---- Data listing
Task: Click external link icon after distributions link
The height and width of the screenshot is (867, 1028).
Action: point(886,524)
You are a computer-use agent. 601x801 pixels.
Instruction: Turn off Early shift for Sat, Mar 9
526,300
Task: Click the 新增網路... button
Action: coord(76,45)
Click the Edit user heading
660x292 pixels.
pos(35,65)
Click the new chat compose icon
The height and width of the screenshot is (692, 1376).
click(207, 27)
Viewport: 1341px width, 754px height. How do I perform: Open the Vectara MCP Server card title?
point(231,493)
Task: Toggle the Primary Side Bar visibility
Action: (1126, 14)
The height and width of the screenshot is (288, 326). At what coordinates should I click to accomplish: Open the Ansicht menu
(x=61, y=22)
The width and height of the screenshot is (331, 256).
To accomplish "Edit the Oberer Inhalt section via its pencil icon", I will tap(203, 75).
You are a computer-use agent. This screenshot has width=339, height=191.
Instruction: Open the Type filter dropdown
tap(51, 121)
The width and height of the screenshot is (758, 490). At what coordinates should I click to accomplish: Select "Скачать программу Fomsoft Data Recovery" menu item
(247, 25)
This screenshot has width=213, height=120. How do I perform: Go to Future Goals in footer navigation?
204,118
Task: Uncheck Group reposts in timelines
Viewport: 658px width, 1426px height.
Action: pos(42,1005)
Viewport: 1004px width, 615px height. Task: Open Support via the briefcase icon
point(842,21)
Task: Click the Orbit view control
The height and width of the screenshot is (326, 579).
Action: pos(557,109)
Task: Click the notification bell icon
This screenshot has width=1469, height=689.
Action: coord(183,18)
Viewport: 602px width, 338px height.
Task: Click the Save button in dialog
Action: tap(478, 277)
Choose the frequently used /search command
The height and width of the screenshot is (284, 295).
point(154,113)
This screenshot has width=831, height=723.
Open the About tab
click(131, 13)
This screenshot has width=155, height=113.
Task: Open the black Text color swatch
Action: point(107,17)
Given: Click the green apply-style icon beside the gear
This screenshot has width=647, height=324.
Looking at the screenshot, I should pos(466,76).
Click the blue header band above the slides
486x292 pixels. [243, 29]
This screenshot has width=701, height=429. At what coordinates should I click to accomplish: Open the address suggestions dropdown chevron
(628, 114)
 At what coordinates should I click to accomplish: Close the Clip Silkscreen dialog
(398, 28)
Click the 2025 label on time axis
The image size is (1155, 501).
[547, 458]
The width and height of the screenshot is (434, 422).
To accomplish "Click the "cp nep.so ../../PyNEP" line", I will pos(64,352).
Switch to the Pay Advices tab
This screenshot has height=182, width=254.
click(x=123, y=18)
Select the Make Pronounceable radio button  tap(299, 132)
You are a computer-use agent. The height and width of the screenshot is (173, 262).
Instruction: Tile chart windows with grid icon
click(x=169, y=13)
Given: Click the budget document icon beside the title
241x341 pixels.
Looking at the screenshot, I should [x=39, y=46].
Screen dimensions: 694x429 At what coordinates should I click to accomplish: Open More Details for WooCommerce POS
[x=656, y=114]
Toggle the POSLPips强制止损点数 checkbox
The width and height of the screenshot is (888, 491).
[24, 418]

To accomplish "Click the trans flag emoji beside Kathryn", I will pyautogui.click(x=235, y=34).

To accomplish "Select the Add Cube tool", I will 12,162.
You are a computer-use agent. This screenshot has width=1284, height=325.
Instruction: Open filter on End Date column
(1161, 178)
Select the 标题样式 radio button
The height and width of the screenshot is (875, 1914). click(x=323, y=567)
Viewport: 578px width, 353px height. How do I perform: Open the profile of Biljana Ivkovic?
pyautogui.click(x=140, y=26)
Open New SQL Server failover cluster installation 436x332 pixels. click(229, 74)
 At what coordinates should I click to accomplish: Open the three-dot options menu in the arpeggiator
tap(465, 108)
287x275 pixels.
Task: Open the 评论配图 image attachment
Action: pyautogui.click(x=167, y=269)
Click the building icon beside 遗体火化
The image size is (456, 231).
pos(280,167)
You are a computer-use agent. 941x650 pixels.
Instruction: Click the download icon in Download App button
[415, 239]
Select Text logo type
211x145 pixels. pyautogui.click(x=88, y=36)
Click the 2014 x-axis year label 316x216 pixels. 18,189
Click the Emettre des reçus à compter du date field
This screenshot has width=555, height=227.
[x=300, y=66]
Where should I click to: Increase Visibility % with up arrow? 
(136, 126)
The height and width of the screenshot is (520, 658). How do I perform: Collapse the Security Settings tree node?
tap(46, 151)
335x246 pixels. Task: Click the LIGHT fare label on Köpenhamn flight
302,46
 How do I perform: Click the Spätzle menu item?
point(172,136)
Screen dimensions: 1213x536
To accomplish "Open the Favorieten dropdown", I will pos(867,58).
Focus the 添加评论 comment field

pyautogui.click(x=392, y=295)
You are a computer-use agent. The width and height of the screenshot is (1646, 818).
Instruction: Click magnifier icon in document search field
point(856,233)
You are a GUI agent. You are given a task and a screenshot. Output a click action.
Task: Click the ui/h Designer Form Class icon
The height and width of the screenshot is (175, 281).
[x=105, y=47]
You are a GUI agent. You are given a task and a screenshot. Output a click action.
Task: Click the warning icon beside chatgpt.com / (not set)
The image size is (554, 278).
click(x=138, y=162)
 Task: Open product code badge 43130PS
--------
Retype every record above exactly.

Task: Click external link icon after distributions link
The height and width of the screenshot is (867, 1028).
Action: point(886,524)
You are a computer-use agent. 601x801 pixels.
Instruction: Turn off Early shift for Sat, Mar 9
526,300
Task: Click the 新增網路... button
Action: coord(76,45)
Click the Edit user heading
660x292 pixels.
pos(35,65)
Click the new chat compose icon
The height and width of the screenshot is (692, 1376).
click(207, 27)
Viewport: 1341px width, 754px height. How do I perform: Open the Vectara MCP Server card title?
point(231,493)
Task: Toggle the Primary Side Bar visibility
Action: (1126, 14)
The height and width of the screenshot is (288, 326). At what coordinates should I click to accomplish: Open the Ansicht menu
(x=61, y=22)
The width and height of the screenshot is (331, 256).
To accomplish "Edit the Oberer Inhalt section via its pencil icon", I will tap(203, 75).
You are a computer-use agent. This screenshot has width=339, height=191.
Instruction: Open the Type filter dropdown
tap(51, 121)
The width and height of the screenshot is (758, 490). At what coordinates should I click to accomplish: Select "Скачать программу Fomsoft Data Recovery" menu item
(247, 25)
This screenshot has width=213, height=120. How do I perform: Go to Future Goals in footer navigation?
204,118
Task: Uncheck Group reposts in timelines
Viewport: 658px width, 1426px height.
Action: pos(42,1005)
Viewport: 1004px width, 615px height. Task: Open Support via the briefcase icon
point(842,21)
Task: Click the Orbit view control
The height and width of the screenshot is (326, 579).
Action: pos(557,109)
Task: Click the notification bell icon
This screenshot has width=1469, height=689.
Action: coord(183,18)
Viewport: 602px width, 338px height.
Task: Click the Save button in dialog
Action: tap(478, 277)
Choose the frequently used /search command
The height and width of the screenshot is (284, 295).
point(154,113)
This screenshot has width=831, height=723.
Open the About tab
click(131, 13)
This screenshot has width=155, height=113.
Task: Open the black Text color swatch
Action: point(107,17)
Given: Click the green apply-style icon beside the gear
This screenshot has width=647, height=324.
Looking at the screenshot, I should pos(466,76).
Click the blue header band above the slides
486x292 pixels. [243, 29]
This screenshot has width=701, height=429. At what coordinates should I click to accomplish: Open the address suggestions dropdown chevron
(628, 114)
 At what coordinates should I click to accomplish: Close the Clip Silkscreen dialog
(398, 28)
Click the 2025 label on time axis
The image size is (1155, 501).
[547, 458]
The width and height of the screenshot is (434, 422).
To accomplish "Click the "cp nep.so ../../PyNEP" line", I will pos(64,352).
Switch to the Pay Advices tab
This screenshot has height=182, width=254.
click(x=123, y=18)
Select the Make Pronounceable radio button  tap(299, 132)
You are a computer-use agent. The height and width of the screenshot is (173, 262).
Instruction: Tile chart windows with grid icon
click(x=169, y=13)
Given: Click the budget document icon beside the title
241x341 pixels.
Looking at the screenshot, I should [x=39, y=46].
Screen dimensions: 694x429 At what coordinates should I click to accomplish: Open More Details for WooCommerce POS
[x=656, y=114]
Toggle the POSLPips强制止损点数 checkbox
The width and height of the screenshot is (888, 491).
[24, 418]

To accomplish "Click the trans flag emoji beside Kathryn", I will pyautogui.click(x=235, y=34).

To accomplish "Select the Add Cube tool", I will 12,162.
You are a computer-use agent. This screenshot has width=1284, height=325.
Instruction: Open filter on End Date column
(1161, 178)
Select the 标题样式 radio button
The height and width of the screenshot is (875, 1914). click(x=323, y=567)
Viewport: 578px width, 353px height. How do I perform: Open the profile of Biljana Ivkovic?
pyautogui.click(x=140, y=26)
Open New SQL Server failover cluster installation 436x332 pixels. click(229, 74)
 At what coordinates should I click to accomplish: Open the three-dot options menu in the arpeggiator
tap(465, 108)
287x275 pixels.
Task: Open the 评论配图 image attachment
Action: pyautogui.click(x=167, y=269)
Click the building icon beside 遗体火化
The image size is (456, 231).
pos(280,167)
You are a computer-use agent. 941x650 pixels.
Instruction: Click the download icon in Download App button
[415, 239]
Select Text logo type
211x145 pixels. pyautogui.click(x=88, y=36)
Click the 2014 x-axis year label 316x216 pixels. 18,189
Click the Emettre des reçus à compter du date field
This screenshot has width=555, height=227.
[x=300, y=66]
Where should I click to: Increase Visibility % with up arrow? 
(136, 126)
The height and width of the screenshot is (520, 658). How do I perform: Collapse the Security Settings tree node?
tap(46, 151)
335x246 pixels. Task: Click the LIGHT fare label on Köpenhamn flight
302,46
 How do I perform: Click the Spätzle menu item?
point(172,136)
Screen dimensions: 1213x536
To accomplish "Open the Favorieten dropdown", I will pos(867,58).
Focus the 添加评论 comment field

pyautogui.click(x=392, y=295)
You are a computer-use agent. The width and height of the screenshot is (1646, 818).
Instruction: Click magnifier icon in document search field
point(856,233)
You are a GUI agent. You are given a task and a screenshot. Output a click action.
Task: Click the ui/h Designer Form Class icon
The height and width of the screenshot is (175, 281).
[x=105, y=47]
You are a GUI agent. You are given a task and a screenshot. Output a click action.
Task: Click the warning icon beside chatgpt.com / (not set)
The image size is (554, 278).
click(x=138, y=162)
 Task: Open product code badge 43130PS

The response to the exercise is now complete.